-- Document text follows --

I was able to reclaim my mythopoetic self—my spiritual nature—and gain greater satisfaction as a result of doing inner work: I saw how I had repressed my desire to explore the realm of psychology and how the mind works. By tapping into transformative power available to me, I became able to live more authentically.

If you are thinking about making changes in your life, you might want to reflect on the compromises you have made. You can start by working with your unconscious and what it knows, making it conscious so that you can be honest with yourself about choices you have made and why. This work can be unsettling yet rewarding. Doing dreamwork, Jungian sand tray work, and taking shamanic journeys that allow you to access your unconscious and its beneficial insights and energies can bring into your awareness the answers to questions such as:

What compromises have I made that I regret? What are my deepest desires? How could I live more authentically, in sync with those desires? What do I need to let go of? What do I need to bring in?

I once undertook a shamanic journey to engage the energy of jaguar, an archetypal energy that Andean shamans recognize as a powerful ally for transformation. I and a shaman I know who was doing the work with me entered non-ordinary reality, and as everyday awareness gave way, I entered a realm beyond the limitations of my senses. In my hand was a jaguar stone that the shaman had given me—a stone said to hold jaguar energy and carved with the face of this feline that roams the rainforest. Suddenly, the stone began to pulse and throb as if it were breathing.

-- Document text concluded --
-- Available data follows --

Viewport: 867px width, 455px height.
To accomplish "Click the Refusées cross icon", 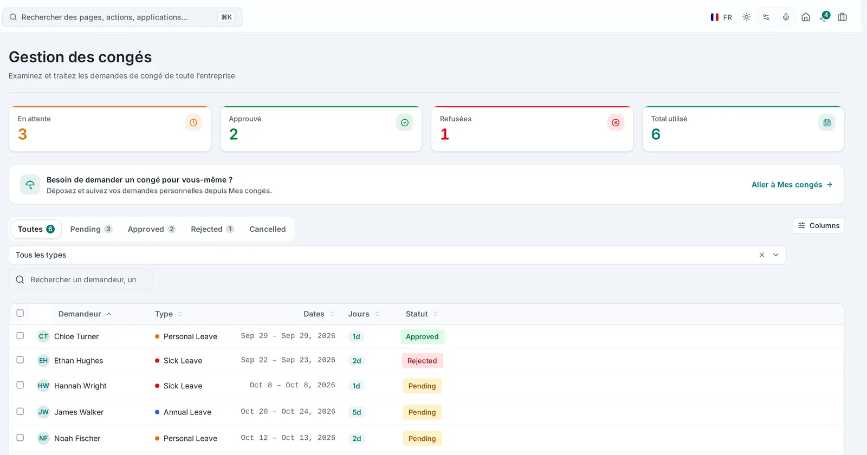I will pos(616,122).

-- Available data concluded --

■ Required actions:
A. Quote the passage about inner work word for word, from "I once undertook" to "it were breathing.".
B. Name every practice that the passage about inner work gives as a way to access the unconscious.
C. Carry on the passage about inner work from its last sentence.
The material can be set aside here.

■ Written responses:
A.
I once undertook a shamanic journey to engage the energy of jaguar, an archetypal energy that Andean shamans recognize as a powerful ally for transformation. I and a shaman I know who was doing the work with me entered non-ordinary reality, and as everyday awareness gave way, I entered a realm beyond the limitations of my senses. In my hand was a jaguar stone that the shaman had given me—a stone said to hold jaguar energy and carved with the face of this feline that roams the rainforest. Suddenly, the stone began to pulse and throb as if it were breathing.

B. Dreamwork, Jungian sand tray work, and shamanic journeys.

C.
“It’s alive! It’s alive!” I shouted to the shaman.

“Feed it! Feed it! Before it feeds on you!” he exclaimed.

Quickly, he pressed into my other hand my bottle filled with Florida water, used for blessings, ceremonies, and cleansings. “Feed it! Hurry!” he cried. Knowing what he meant, I took some of the liquid into my mouth and sprayed it out in a mist toward the jaguar before it could devour me.

Instinctively, I knew the beast hungered for me just as I had hungered for its essence—the alchemical potential I had yearned for as far back as I could remember. I waited, transfixed. Had my offering been accepted? Then, the jaguar’s threat lifted like a fog and floated away into the night air. I felt the wet stone in my palm, sinister no more yet still alive, warm, and breathing. My heart still pounded, but I realized the danger had passed.

Feed it. So simple.

My soul had craved nourishment, yet I had denied it again and again in the interests of practicality. Life was hard work and responsibility, not a poem or a mystery—that’s what I’d learned from my family and the midwestern culture in which I’d been raised. Conforming to these values, I suppressed my yearnings for many years.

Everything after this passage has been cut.